Single-Cell and Spatial Multi-Omics Analysis Reveal That Targeting JAG1 in Epithelial Cells Reduces Periodontal Inflammation and Alveolar Bone Loss.

Mucosal immunity plays a critical role in the pathogenesis of inflammatory immune diseases. This study leverages single-cell RNA sequencing, spatial transcriptomics, and spatial proteomics to compare the cellular mechanisms involved in periodontitis between humans and mice, aiming to develop precise strategies to protect the gingival mucosal barrier. We identified key conserved and divergent features in cellular landscapes and transcriptional profiles across the two species, underscoring the complexity of inflammatory responses and immune dynamics in periodontitis.
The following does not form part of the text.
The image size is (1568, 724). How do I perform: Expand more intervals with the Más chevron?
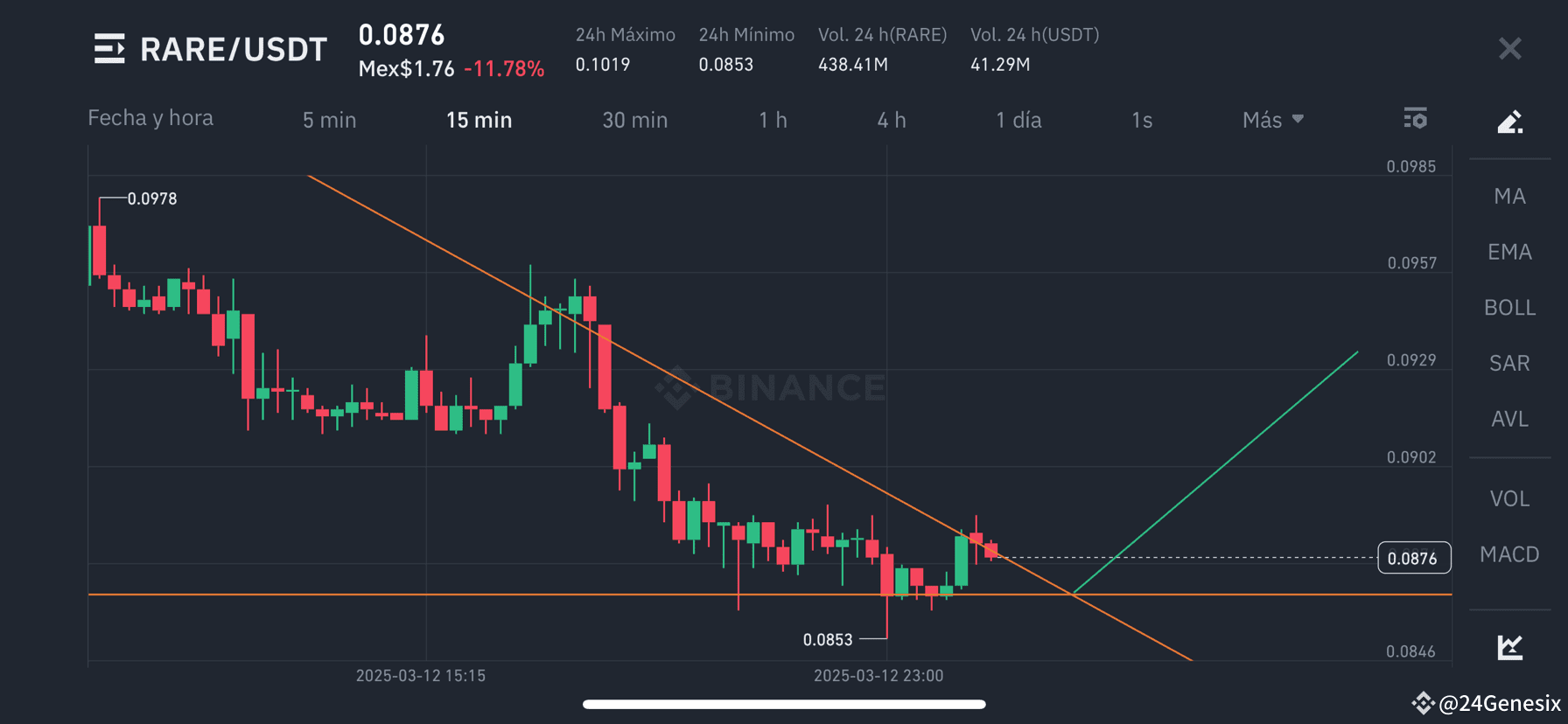[1298, 119]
Additionally, we revealed a novel regulatory mechanism by which epithelial cells modulate macrophage behavior and inflammation through the JAG1-Notch pathway. Validation through animal experiments revealed that JAG1 inhibition reduces inflammation in epithelial cells, mitigating periodontitis. Our findings advance the understanding of periodontal disease pathogenesis and highlight the importance of integrating human and animal model data to develop treatments aligned with human physiology, offering potential therapeutic targets for controlling inflammation and enhancing tissue regeneration.